We found that the temperature, pH value, fermentation time, inoculum size, and the carbon sources are the important conditions. So, we tried to culture the E. coli for amylose production with different conditions. And the results are showed in the following figures (Fig. 7 - Fig. 11).
Fig.7. The effect of temperature on amylose production.
Fig.8. The effect of pH value on amylose production.
Fig.9. The effect of fermentation time on amylose production.
Fig.10. The effect of inoculum size on amylose production.
Fig.11. The effect of carbon sources on amylose production.
Glu, Glucose; Man, Mannitol; Suc, Sucrose; Fru, Fructose; GluA, glucosamine; 2-DOG, 2-deoxyglucose; 3-OMG, 3-O-methylglucose.

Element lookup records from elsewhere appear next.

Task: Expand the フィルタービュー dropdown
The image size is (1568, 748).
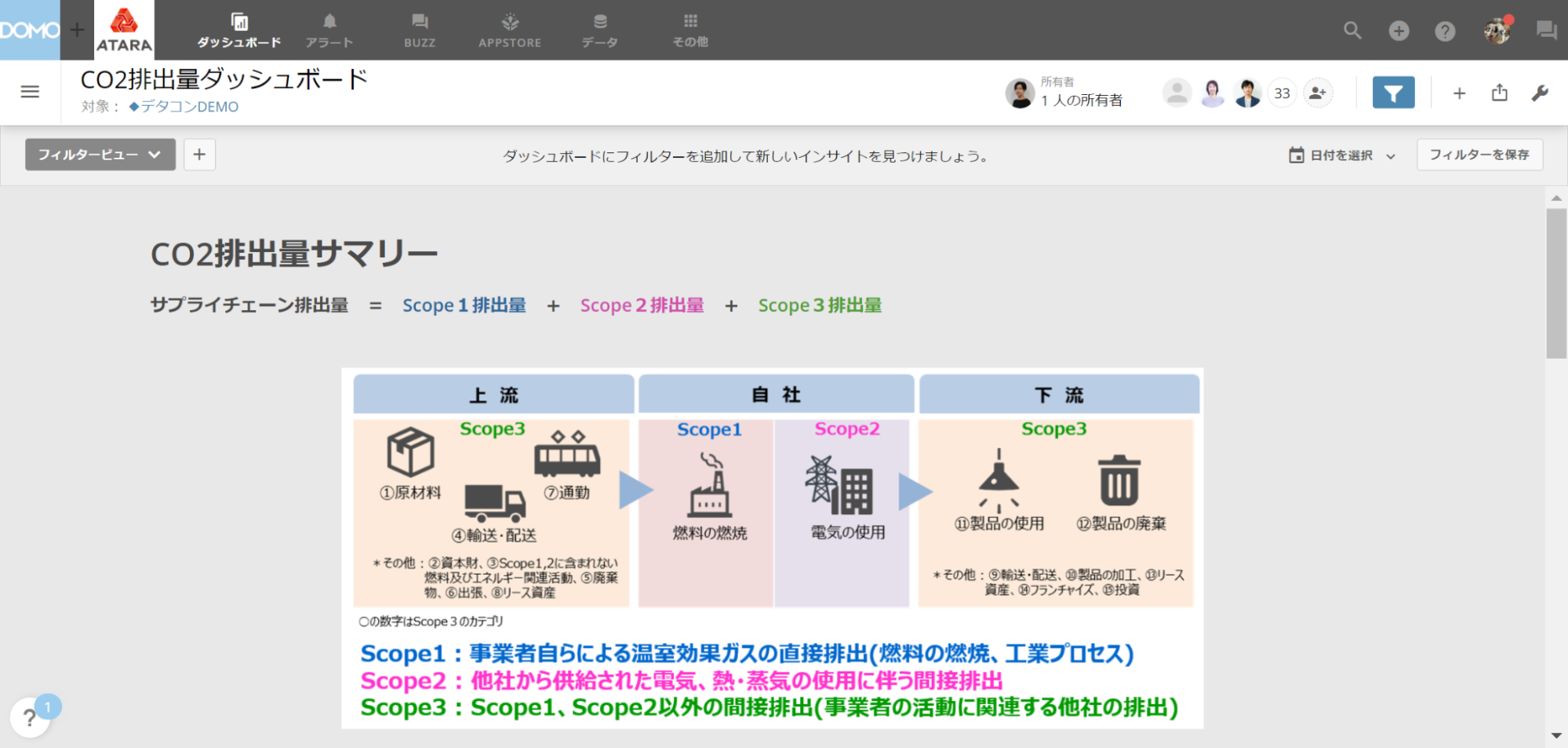Action: coord(100,155)
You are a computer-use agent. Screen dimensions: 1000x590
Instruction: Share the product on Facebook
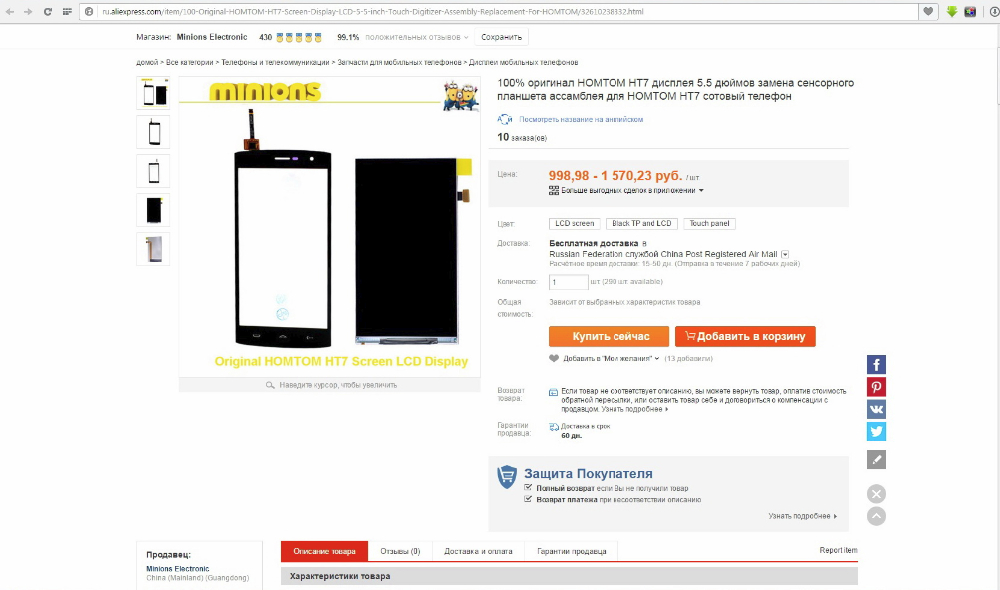876,364
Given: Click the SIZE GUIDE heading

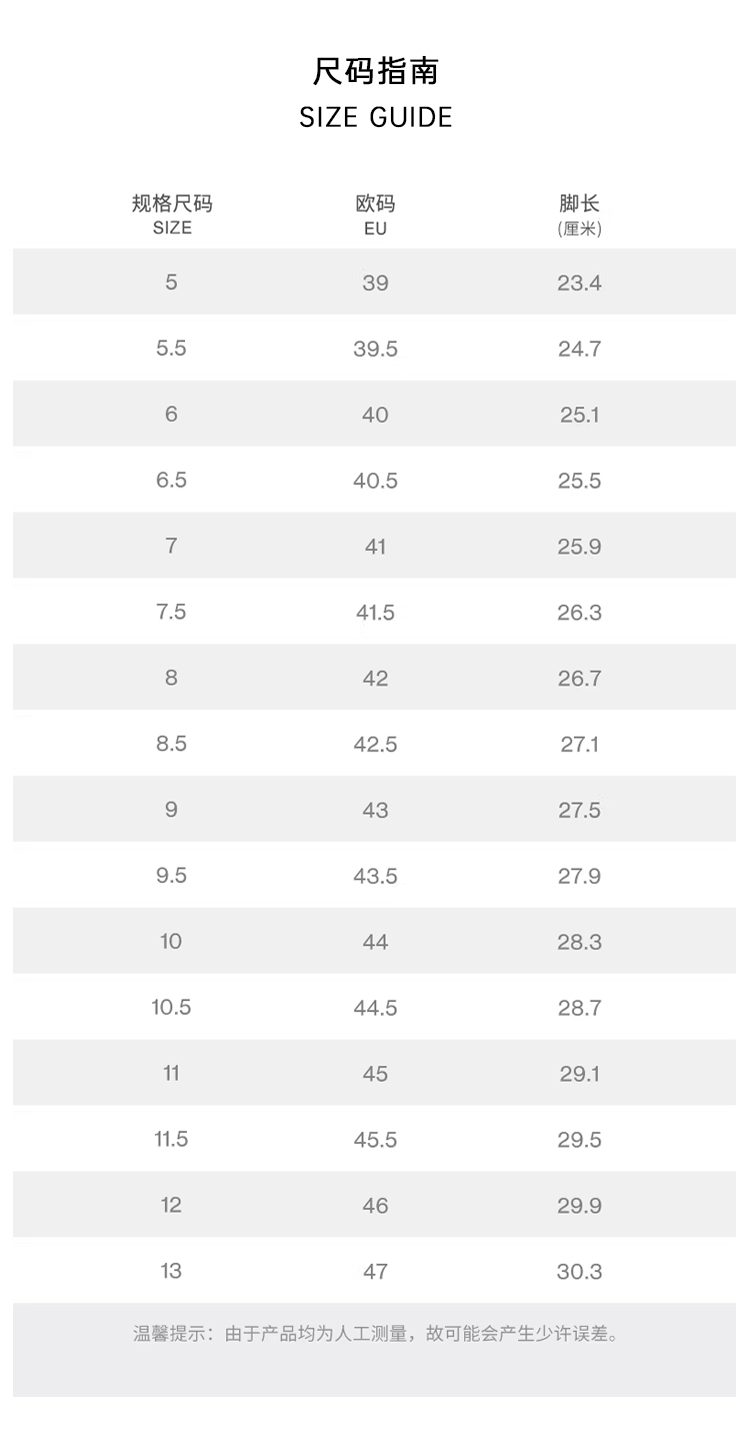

The optimization experiment results indicated that 37°C, pH7.6, fermentation 22h, 14% inoculum size, and glucose serving as the carbon source are the best culture conditions for high amylose production yield in E. coli. And we know that for the amylose production in E. coli, it still need further experiments to realize disposable and biodegradable straw made from amylose produced by E. coli.